GSA Annual Meeting, November 5-8, 2001

Paper No. 0
Presentation Time: 9:15 AM

USGS-NPS-NASA RESEARCH ON COASTAL CHANGE AND HABITATS WITHIN US NATIONAL SEASHORES


BROCK, John1, DUFFY, Mark2, KRABILL, William3, HARRIS, Melanie4, MOORE, Laura1 and SALLENGER, Asbury1, (1)Center for Coastal Studies, USGS, 600 4th Street South, St. Petersburg, FL 33701, (2)Assateague Island National Seashore, National Park Service, 7206 National Seashore Lane, Berlin, MD 21811, (3)NASA Laboratory for Hydrospheric Physics, Wallops Flight Facility, Wallops Island, VA 23337, (4)Center for Coastal Studies, USgs, 600 4th Street South, St. Petersburg, FL 33701, jbrock@usgs.gov

The USGS, NPS, and NASA are collaborating to create new remote sensing-based capabilities for coastal studies and natural resources management, and to apply those capabilities within interdisciplinary research on national seashores. Aircraft lidar (light detection and ranging) remote sensing techniques are being combined with new analysis methods to examine 1) fine scale topography and three-dimensional topographic change, and 2) vegetation community structure and wildlife habitats within national seashores.

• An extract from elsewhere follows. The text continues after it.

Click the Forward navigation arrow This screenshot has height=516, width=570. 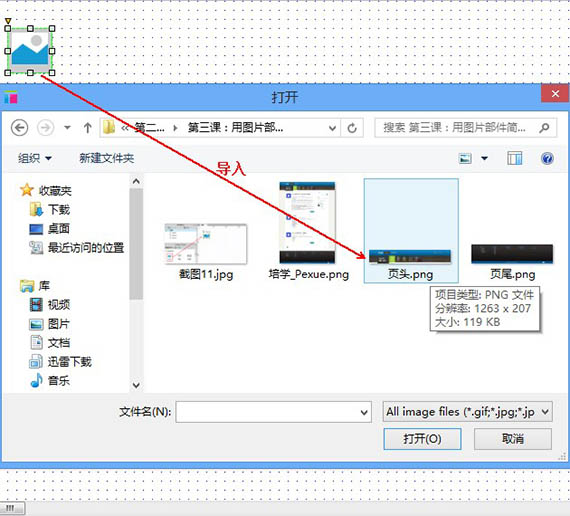[45, 128]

The objectives of our USGS-NPS-NASA project are to: 1) Create a mass processing system for NASA Airborne Topographic Mapper (ATM) lidar surveys that allows the rapid generation of a suite of lidar data products suitable for diverse scientific applications. 2) Develop and test new methods for the lidar-based recognition of cultural features, the categorization of surface types, and the investigation of coastal geomorphic change. 3) Develop and test new methods for the three-dimensional mapping of coastal vegetation communities and wildlife habitats. 4) Undertake interdisciplinary investigations of the feedbacks between surficial geological processes and wildlife habitat change, wildlife behavior, and the success of plant and animal species of concern to NPS natural resource managers. 5) Investigate and compare rates and styles of long-term shoreline and geomorphic change across the range of natural coastal environments within the National Park system while also providing valuable information for park resource management.

In support of NPS natural resource management, and in cooperation with the NPS Vital Signs Program, our USGS-NPS-NASA project is also generating a suite of information products for northeastern U.S. National Seashores based upon periodic aircraft remote sensing (lidar, multispectral scanning, digital aerial photography) surveys.